▶ Task details
Only one stretch of the records below is wanted: the lines from the one holding "This screenshot has height=325, width=675." through the one holding "Task: Click the 'Anti-Defamation". Return it exactly, both ends included.

Collected data:
=== Begin Enclosure ===
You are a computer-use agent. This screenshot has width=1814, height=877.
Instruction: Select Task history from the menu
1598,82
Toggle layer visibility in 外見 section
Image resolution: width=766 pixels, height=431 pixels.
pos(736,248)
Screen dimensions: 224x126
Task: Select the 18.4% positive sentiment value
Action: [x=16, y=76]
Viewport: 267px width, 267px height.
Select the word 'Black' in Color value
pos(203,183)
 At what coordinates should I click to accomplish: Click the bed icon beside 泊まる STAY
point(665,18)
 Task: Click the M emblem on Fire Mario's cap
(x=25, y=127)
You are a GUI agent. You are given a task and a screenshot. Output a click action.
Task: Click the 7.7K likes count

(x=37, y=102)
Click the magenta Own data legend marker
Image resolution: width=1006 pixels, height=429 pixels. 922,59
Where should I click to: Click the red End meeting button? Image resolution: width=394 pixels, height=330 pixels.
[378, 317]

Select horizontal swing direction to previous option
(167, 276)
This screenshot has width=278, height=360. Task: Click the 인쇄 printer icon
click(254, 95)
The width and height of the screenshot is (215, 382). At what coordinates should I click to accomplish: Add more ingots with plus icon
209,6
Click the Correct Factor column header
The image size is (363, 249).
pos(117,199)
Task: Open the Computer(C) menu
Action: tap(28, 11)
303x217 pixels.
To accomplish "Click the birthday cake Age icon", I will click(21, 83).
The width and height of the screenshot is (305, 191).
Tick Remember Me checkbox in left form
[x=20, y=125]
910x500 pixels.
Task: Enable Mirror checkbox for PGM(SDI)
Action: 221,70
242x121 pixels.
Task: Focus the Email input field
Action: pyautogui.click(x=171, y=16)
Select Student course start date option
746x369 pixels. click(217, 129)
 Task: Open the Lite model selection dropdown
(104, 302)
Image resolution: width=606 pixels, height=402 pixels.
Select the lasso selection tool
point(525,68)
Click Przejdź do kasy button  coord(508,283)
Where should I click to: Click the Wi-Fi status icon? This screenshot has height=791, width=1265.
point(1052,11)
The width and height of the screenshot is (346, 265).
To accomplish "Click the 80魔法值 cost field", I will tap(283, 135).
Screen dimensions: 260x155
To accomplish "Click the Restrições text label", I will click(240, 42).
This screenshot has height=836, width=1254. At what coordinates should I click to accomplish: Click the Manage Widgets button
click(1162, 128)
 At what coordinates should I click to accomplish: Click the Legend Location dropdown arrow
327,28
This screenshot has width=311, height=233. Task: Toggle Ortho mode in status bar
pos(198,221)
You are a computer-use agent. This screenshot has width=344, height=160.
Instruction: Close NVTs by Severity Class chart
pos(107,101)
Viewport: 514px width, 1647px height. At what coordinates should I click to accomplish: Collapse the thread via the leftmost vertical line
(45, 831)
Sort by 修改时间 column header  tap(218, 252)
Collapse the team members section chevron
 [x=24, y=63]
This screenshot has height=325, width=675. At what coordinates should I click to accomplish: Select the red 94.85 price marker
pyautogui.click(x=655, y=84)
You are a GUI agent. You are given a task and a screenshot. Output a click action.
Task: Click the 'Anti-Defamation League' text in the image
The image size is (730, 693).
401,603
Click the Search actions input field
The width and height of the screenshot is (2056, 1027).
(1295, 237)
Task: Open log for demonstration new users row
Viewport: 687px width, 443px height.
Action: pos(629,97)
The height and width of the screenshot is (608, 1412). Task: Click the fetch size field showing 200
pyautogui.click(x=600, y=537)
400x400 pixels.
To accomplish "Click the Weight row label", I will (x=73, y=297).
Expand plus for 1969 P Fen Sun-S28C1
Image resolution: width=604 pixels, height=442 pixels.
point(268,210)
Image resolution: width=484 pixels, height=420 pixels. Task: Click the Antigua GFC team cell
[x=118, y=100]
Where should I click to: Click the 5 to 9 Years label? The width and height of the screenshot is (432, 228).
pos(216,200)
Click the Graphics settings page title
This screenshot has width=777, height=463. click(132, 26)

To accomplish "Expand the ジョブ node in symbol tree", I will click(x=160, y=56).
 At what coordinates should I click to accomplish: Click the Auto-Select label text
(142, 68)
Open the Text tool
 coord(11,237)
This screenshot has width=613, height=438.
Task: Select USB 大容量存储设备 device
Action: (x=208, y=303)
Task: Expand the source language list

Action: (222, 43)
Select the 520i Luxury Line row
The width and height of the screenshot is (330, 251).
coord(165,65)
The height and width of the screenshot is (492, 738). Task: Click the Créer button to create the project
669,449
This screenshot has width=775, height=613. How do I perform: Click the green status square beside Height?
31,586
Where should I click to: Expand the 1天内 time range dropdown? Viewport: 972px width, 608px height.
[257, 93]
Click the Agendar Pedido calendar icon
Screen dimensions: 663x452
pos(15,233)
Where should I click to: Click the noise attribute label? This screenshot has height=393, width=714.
=== End Enclosure ===
▶ Task output
This screenshot has height=325, width=675. At what coordinates should I click to accomplish: Select the red 94.85 price marker
pyautogui.click(x=655, y=84)
You are a GUI agent. You are given a task and a screenshot. Output a click action.
Task: Click the 'Anti-Defamation League' text in the image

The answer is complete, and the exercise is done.